First of all, z^w must be defined, and this can be done by
z^w := exp(w ln(z))
which raises the question of what exactly is ln(z). Since z = |z|exp(i arg(z)), the log can be defined by
ln(z) := ln|z| + i arg(z)
(where ln|z| is the usual real log of the modulus). This reduces the question to choosing a continuous branch of the argument function. This cannot be done on the entire complex plane, but it can be done after removing any half-line that starts at the origin. The "usual" choice is to remove the negative real half-line, that is, to give up on defining the complex log of negative numbers. Then by arg(z) we mean the value of the argument that lies in (-Pi, Pi), often called the principal argument. Then z^w is defined and continuous (and actually holomorphic) for every complex w and z, except for a zero or negative z. In particular
i^i = exp(i ln(i)) = exp(i*iPi/2) = exp(-Pi/2)
which is real.
Note: Instead of giving up on defining the complex logs of negative numbers, we could have equally well given up on the positive numbers (unusual though this would be), by taking a branch of arg in (0, 2Pi). Then the complex logs of negative numbers would have been well defined, e.g. logarithm(-1) = iPi.

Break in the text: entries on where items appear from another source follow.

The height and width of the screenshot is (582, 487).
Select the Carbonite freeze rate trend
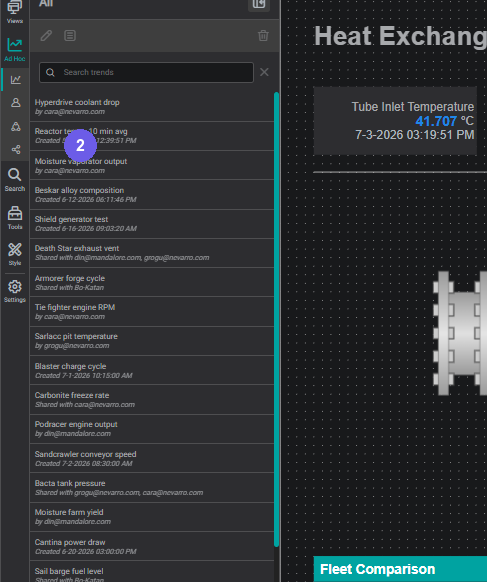(x=152, y=400)
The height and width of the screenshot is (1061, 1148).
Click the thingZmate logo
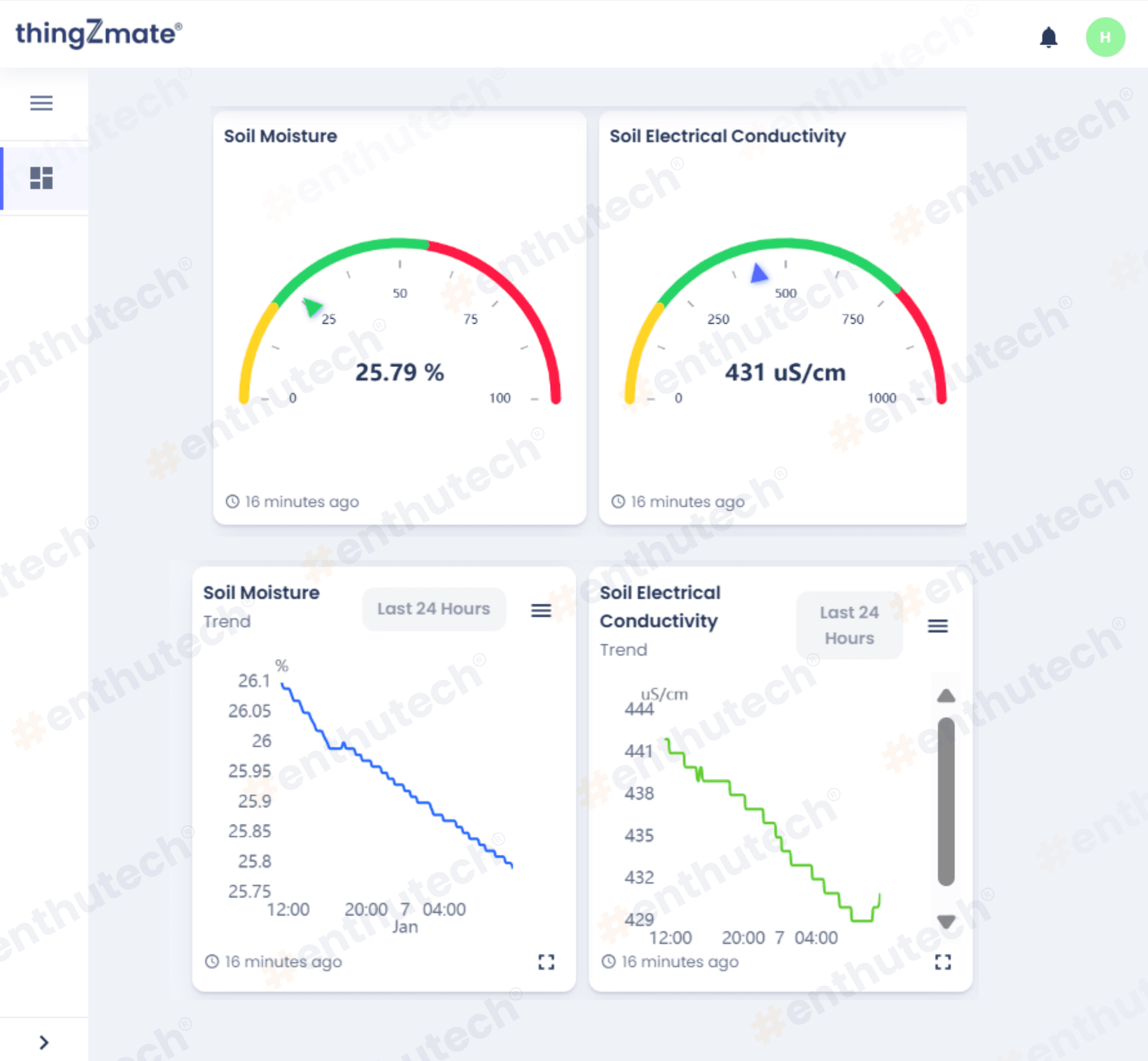point(99,33)
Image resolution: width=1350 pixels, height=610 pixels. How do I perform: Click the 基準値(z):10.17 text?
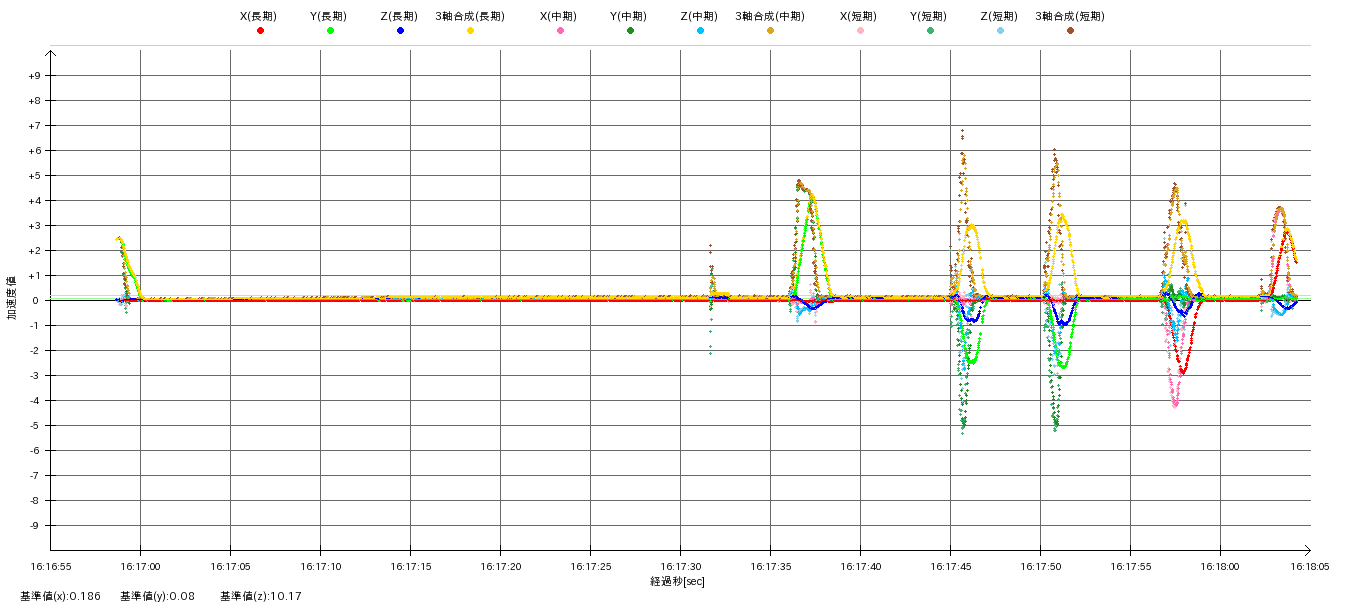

2006-12-13 06:15:29 · answer #2 · answered by Anonymous · 0⤊ 0⤋
Absolutely!!!
if the square root of -1 is i, then i^i is most definately -1 which is a real number.
2006-12-13 05:45:26 · answer #3 · answered by Anonymous · 0⤊ 4⤋
Wal C is absolutely correct.
2006-12-13 05:53:50 · answer #4 · answered by Northstar 7 · 0⤊ 0⤋